Library and Archives Canada, the Canadian national archive, holds original passenger arrival records. You can search a massive index to them on their website–for free.
There’s good news and bad news for those searching for Canadian passenger arrival lists. Bad news: You won’t find a lot before 1865 because those lists didn’t generally survive. Good news: You WILL find a lot AFTER 1865–and you’ll find it easily online.
“The passenger lists are the sole surviving official records of the arrival of the majority of people accepted as immigrants in Canada,” says a Library Archives Canada webpage. “The passenger list is a list of immigrants arriving at an official port of entry on a particular ship on a given date. Generally speaking, each manifest gives the name of the ship, its port(s) and date(s) of departure [and arrival in Canada, and] the name, age, sex, profession or occupation, nationality and destination of each passenger aboard.”
The earlier lists aren’t always so detailed. But in some cases, other lists have information about travelers’ health, religion, previous travels to Canada, family members and how much they carried in their wallets.

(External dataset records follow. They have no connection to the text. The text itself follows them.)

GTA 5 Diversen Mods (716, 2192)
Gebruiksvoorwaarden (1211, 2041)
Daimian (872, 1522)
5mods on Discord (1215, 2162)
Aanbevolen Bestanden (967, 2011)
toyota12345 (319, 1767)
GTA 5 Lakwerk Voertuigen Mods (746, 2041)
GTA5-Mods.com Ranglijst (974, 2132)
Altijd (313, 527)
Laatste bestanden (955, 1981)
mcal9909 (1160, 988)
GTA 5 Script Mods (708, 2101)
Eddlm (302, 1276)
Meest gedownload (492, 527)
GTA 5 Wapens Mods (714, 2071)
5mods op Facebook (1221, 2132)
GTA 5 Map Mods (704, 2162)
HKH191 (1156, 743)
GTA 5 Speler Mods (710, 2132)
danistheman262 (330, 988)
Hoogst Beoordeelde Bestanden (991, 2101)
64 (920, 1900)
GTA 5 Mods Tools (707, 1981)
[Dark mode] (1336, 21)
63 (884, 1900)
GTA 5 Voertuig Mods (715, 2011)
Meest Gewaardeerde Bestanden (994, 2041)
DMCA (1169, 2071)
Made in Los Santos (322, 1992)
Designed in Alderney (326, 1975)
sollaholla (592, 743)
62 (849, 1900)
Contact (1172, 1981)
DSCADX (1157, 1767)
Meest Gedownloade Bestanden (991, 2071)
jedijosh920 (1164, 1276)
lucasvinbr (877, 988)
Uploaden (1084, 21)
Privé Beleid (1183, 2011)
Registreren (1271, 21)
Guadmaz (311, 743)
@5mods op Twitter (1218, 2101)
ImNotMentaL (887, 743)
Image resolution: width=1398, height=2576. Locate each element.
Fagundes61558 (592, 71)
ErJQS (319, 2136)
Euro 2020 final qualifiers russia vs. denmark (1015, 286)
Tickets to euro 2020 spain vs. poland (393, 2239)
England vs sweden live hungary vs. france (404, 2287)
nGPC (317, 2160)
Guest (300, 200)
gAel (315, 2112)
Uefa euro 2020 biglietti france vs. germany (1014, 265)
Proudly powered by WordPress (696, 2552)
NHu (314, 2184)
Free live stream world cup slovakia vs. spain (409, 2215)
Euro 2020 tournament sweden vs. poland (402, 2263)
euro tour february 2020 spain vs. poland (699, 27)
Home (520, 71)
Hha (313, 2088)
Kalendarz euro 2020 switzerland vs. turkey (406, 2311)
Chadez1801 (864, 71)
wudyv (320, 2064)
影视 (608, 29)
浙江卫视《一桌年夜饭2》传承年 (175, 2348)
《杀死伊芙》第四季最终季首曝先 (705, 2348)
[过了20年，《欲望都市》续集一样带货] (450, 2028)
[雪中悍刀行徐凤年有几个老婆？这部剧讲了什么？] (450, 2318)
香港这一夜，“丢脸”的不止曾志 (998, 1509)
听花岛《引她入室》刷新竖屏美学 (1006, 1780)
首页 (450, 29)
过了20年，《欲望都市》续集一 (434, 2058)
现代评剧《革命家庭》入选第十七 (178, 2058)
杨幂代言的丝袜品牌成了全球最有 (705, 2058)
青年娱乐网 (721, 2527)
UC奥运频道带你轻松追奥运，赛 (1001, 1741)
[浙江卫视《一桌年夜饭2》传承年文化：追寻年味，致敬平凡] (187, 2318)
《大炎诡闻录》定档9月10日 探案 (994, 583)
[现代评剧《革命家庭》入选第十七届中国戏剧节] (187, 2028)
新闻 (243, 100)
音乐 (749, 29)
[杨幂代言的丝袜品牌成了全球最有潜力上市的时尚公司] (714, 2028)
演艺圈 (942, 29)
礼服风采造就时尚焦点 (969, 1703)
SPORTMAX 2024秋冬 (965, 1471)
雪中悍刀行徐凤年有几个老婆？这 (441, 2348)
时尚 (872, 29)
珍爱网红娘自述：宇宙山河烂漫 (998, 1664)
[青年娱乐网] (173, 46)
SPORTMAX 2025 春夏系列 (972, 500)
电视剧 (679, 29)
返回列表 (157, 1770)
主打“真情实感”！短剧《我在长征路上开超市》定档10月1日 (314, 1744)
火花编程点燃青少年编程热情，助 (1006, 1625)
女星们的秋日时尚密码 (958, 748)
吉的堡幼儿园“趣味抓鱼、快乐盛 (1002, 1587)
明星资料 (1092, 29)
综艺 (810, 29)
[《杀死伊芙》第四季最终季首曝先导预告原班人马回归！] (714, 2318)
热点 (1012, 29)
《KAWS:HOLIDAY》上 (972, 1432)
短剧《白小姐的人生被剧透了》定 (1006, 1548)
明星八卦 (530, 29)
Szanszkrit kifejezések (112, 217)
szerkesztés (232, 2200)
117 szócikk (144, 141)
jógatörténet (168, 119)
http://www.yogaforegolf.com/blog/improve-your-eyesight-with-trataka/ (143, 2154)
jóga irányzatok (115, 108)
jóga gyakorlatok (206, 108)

Start your search in Passenger Lists, 1865-1922 at the Library and Archives Canada website (it’s free!). The city of Quebec, the major arrival port for many years, is covered for nearly that entire time span. If you find it easier to search for these records in genealogy websites (so you can attach them to individuals in your tree), or if you’re specifically looking for passengers whose final destination was the U.S., check out these databases:
- Canadian Passenger lists, 1881-1922 at FamilySearch. The database includes records for Canadian ports–Quebec City, Halifax, St. John, North Sydney, Vancouver and Victoria–as well as U.S. ports for passengers who reported Canada as their final destination.
- Canadian Passenger Lists, 1865-1935 at Ancestry. Quebec ports are included for these time periods: May 1865–Jun 1908, Jun 1919–Jul 1921, Apr 1925–Nov 1935.
- U.S., Passenger and Crew Lists for U.S.-Bound Vessels Arriving in Canada, 1912-1939 and 1953-1962 at Ancestry. Nearly 100,000 records of travelers to the U.S. via Canada are recorded for the ports of Montreal, Quebec; Saint John, New Brunswick; Halifax, Nova Scotia; Vancouver, British Columbia; Victoria, British Columbia; Toronto, Ontario and Quebec Ports.